# INPUT DATA
*** Block opens ***

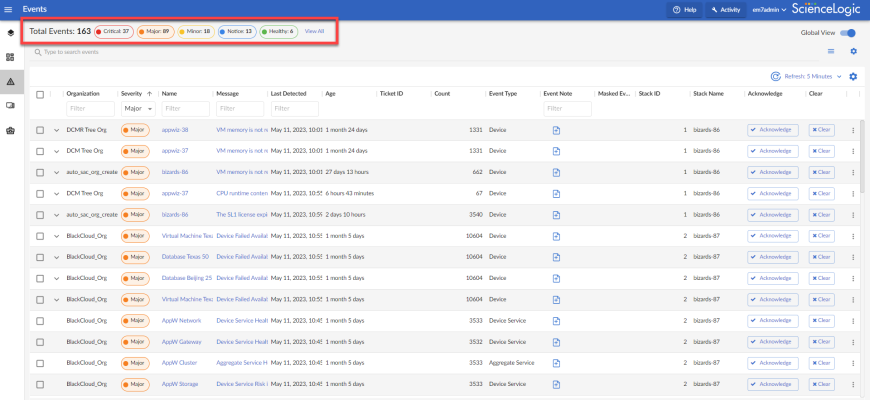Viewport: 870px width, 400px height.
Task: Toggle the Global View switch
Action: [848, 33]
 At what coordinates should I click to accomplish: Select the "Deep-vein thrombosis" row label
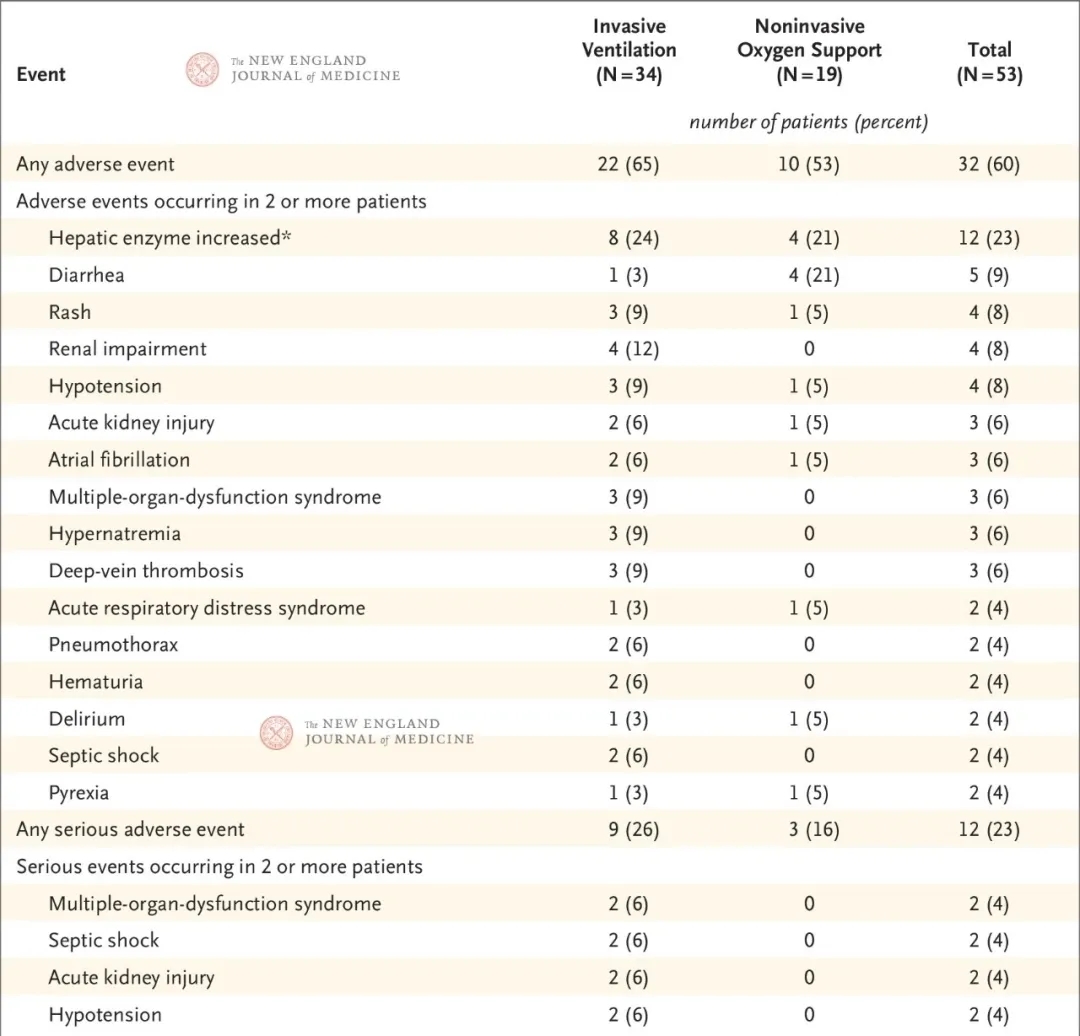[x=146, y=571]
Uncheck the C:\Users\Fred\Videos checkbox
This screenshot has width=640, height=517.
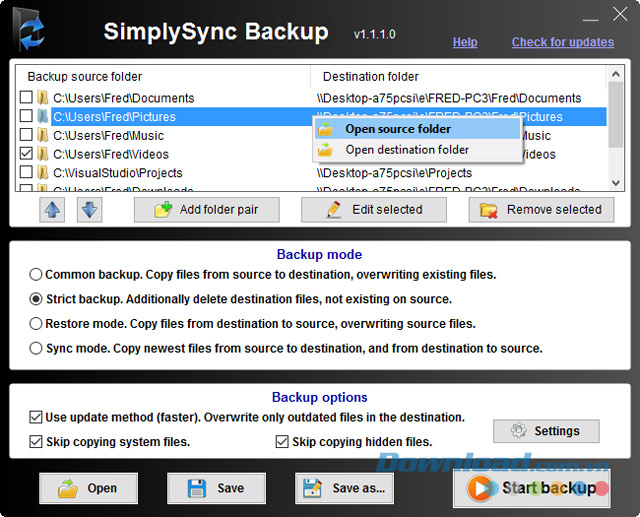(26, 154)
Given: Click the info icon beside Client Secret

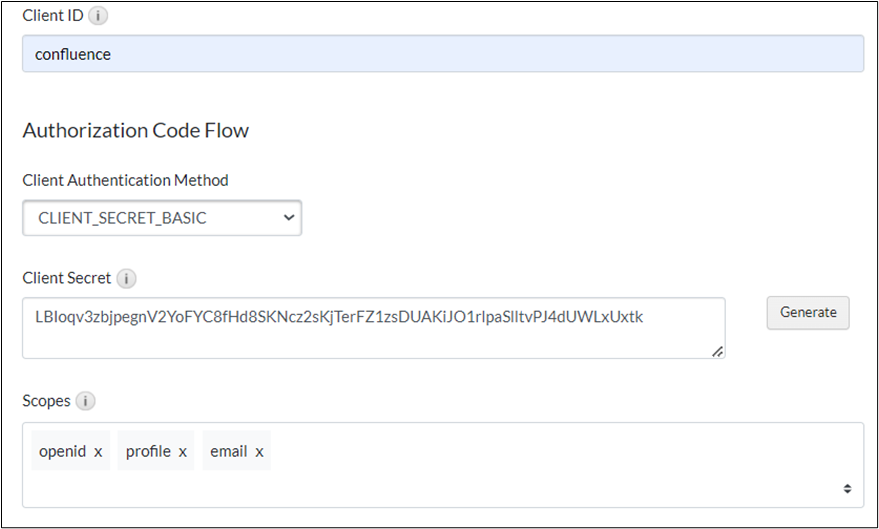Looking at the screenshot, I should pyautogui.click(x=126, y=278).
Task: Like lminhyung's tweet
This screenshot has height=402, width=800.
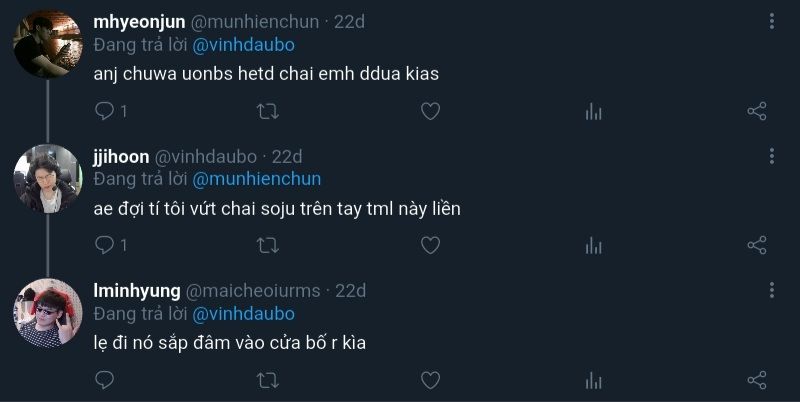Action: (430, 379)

*** Block closes ***

# ACTIVITY
An exact copy of the lines from the one with "At what coordinates" through the last line of the records, inclusive, is required, with all pictures left out.

# PROBLEM SOLUTION
 At what coordinates should I click to accomplish: Select the "Deep-vein thrombosis" row label
[x=146, y=571]
Uncheck the C:\Users\Fred\Videos checkbox
This screenshot has width=640, height=517.
(26, 154)
Given: Click the info icon beside Client Secret

Looking at the screenshot, I should pyautogui.click(x=126, y=278).
Task: Like lminhyung's tweet
This screenshot has height=402, width=800.
Action: (430, 379)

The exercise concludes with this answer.